Looks inspired by bygone eras are thus one of the staples of her Instagram page, as are those inspired by her favorite movies and pop culture heroes. 

“I love being creative, I love playing characters, so I’ll dress up like Audrey Hepburn, because she’s my absolute favorite… I’ll make music about some of my favorite plays and I’ll make music about my feelings that day, and it’s all interconnected. Instead of just being like, look at my mimosa, I’m like, oh, look at this little thing I created today,” she says. 

But, as enjoyable as some of her whimsical cosplays can be, Valdes’s social media presence is about more than just on-point photoshoots and pin-up vibes. She has also used the platform to share strikingly vulnerable reflections on her continual struggles with her mental health. 

“I’ve had clinical anxiety and depression since I was diagnosed when I was a teenager, and you know, it’s a real thing, and it doesn’t mean that it stops me from growing as a person. It’s something I’ve learned to not only live with but kind of enjoy about myself… I felt so alone about it for so long.” 

But now, she has found her openness to be a gateway to connection and understanding as others have responded with stories of their own difficulties.

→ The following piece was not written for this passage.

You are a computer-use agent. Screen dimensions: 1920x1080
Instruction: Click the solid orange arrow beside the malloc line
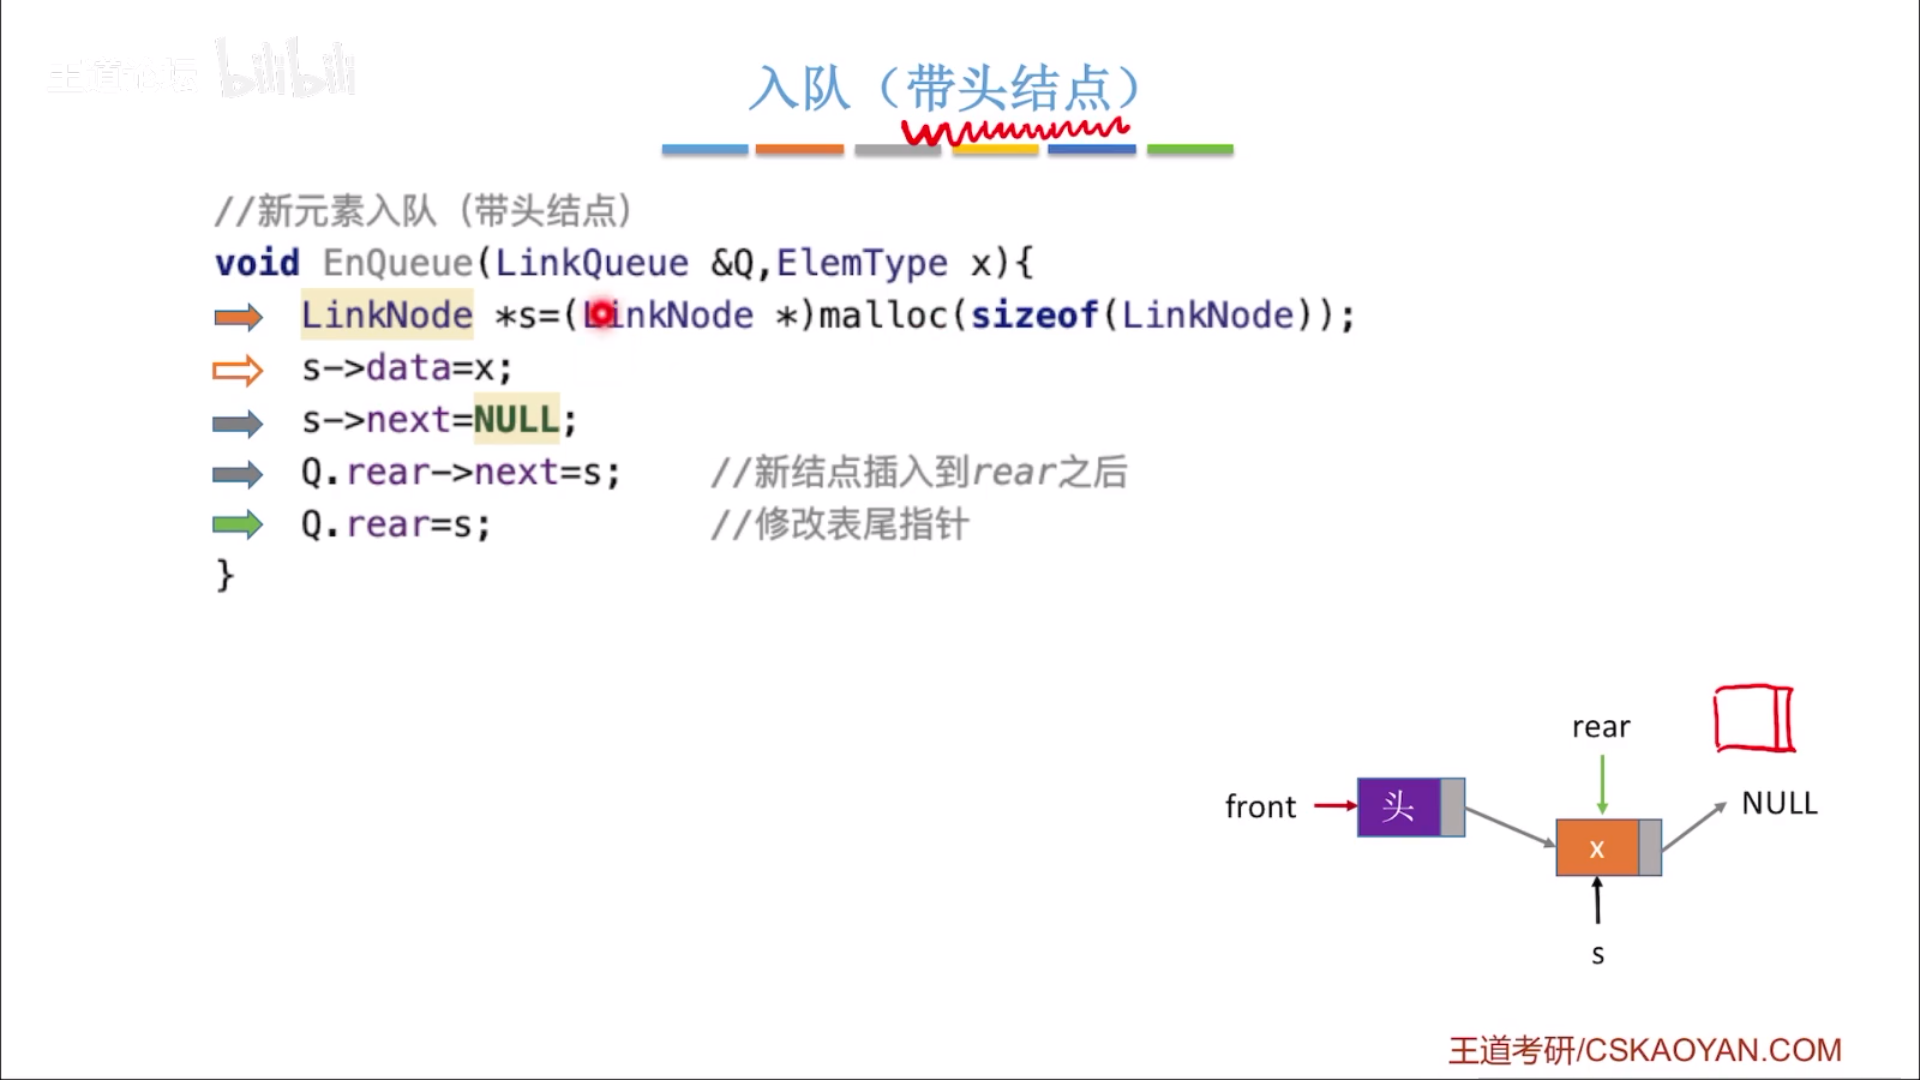(238, 318)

“They’re letting me know, thank god, I also felt this this week when this crazy thing happened in the world because everything’s falling apart. You know, that’s really cool, and that’s building a sense of community, at a time when everyone was so alone.”

And though the worst of the COVID crisis seems finally to have passed, Valdes is still embracing her virtual presence as a way to foster interpersonal empathy during times that, at least for her, still feel a little uncertain. 

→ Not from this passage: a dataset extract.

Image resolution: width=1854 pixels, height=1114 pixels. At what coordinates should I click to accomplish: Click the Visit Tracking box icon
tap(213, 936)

“You know, the world’s like quote on quote back together but am I on a stage? Am I doing what I love again? Not quite yet, and I’m so excited to do that, but for now I’m like, how else can I feel less lonely, how can I make others feel like they’re not alone, and actually I think speaking up is the way to go. I think that’s part of the whole, like, finally allowing myself to own my sensitivity and vulnerability instead of keeping myself so small.”

As it turns out, the same aptitude for empathy that makes Valdes such an excellent actress, dedicated activist, and inclusive educator has also given her something of an instinct for the kinds of candid confessions that can have a real impact on an audience of her peers while she eagerly awaits the chance to get back on stage.

“I just can’t wait to act again… I am itching for it and I feel like I’ve really been, like I said, trying to grow so that when I’m out there I’m better. I just want to do it already,” she says.